### WHAT IS NEEDED
All lines from the one containing "Screen dimensions: 1568x688" through the final line of the listing below, and no others, must be returned exactly; no pictures belong in the copy.

### MATERIAL FOR THE TASK
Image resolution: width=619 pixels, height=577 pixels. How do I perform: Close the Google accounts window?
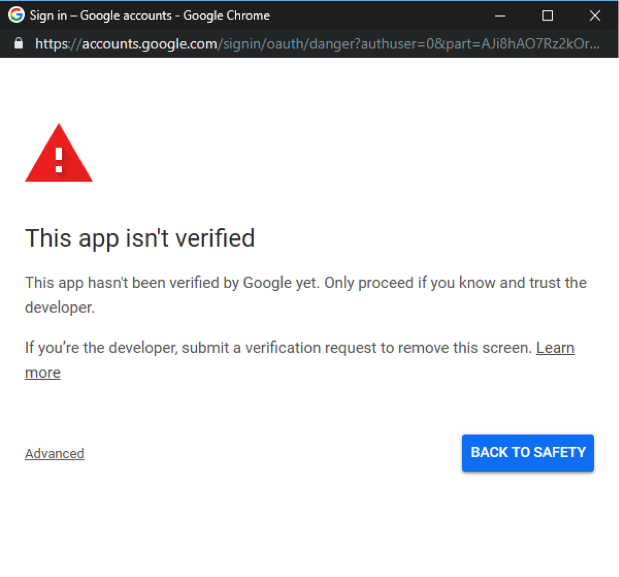[595, 16]
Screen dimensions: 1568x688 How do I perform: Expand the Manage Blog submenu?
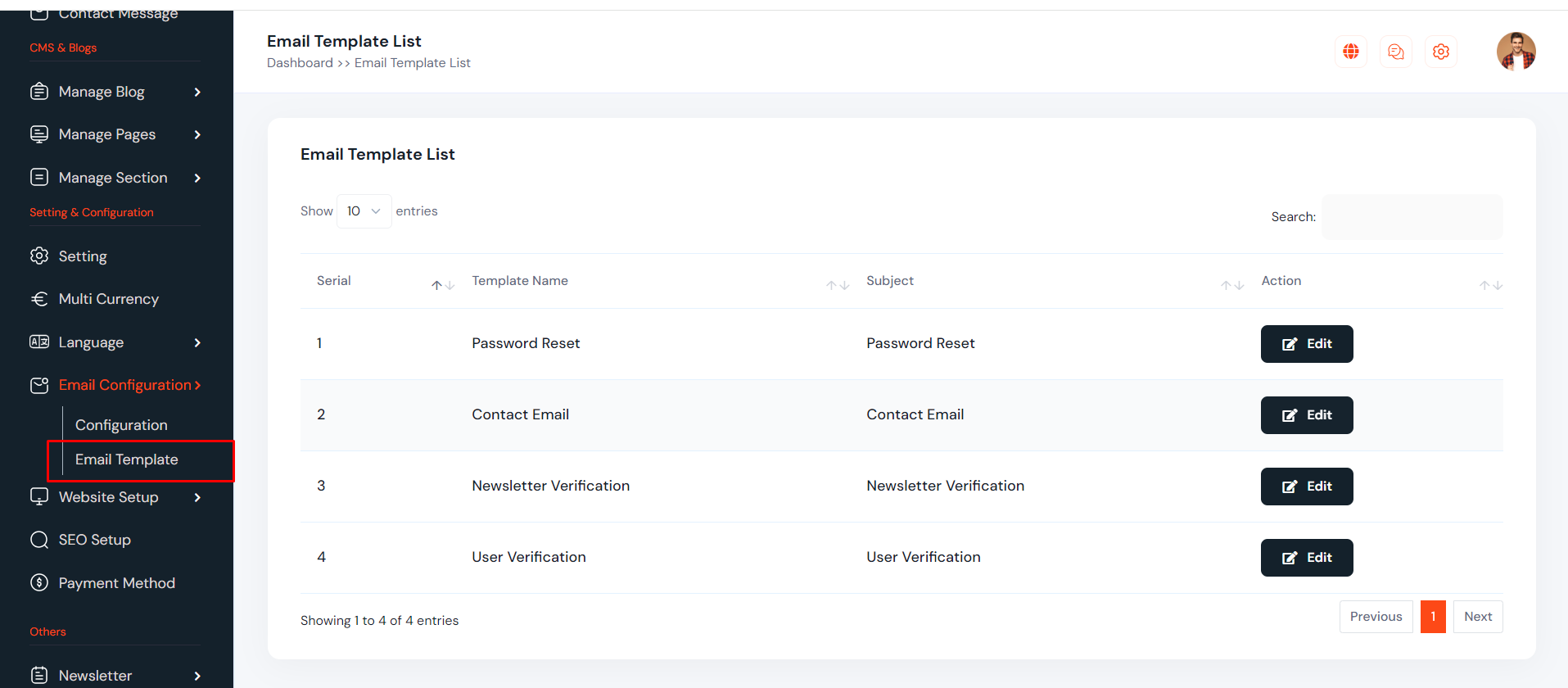197,92
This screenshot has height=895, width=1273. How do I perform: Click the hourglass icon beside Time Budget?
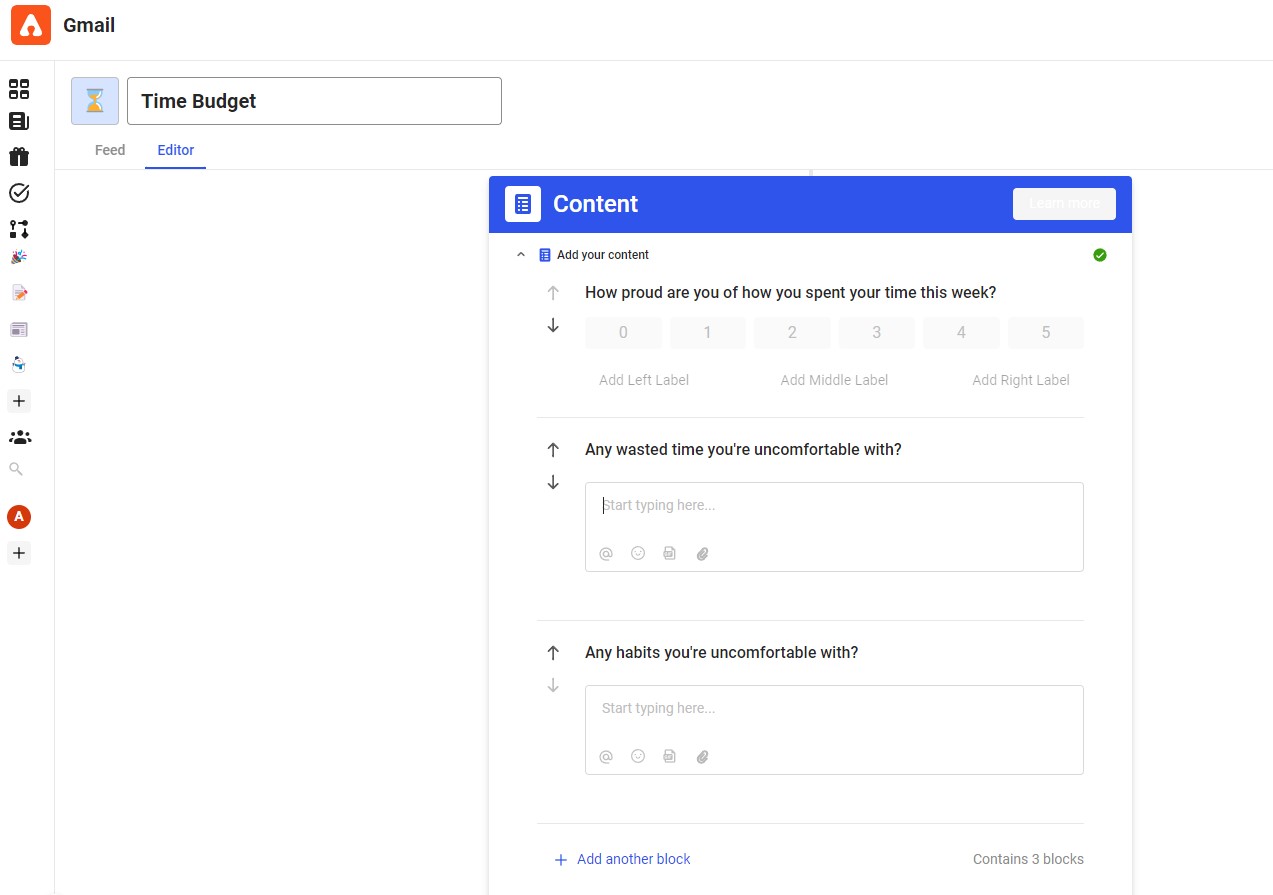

### WRITTEN RESPONSE
Screen dimensions: 1568x688 How do I perform: Expand the Manage Blog submenu?
197,92
This screenshot has height=895, width=1273. How do I perform: Click the hourglass icon beside Time Budget?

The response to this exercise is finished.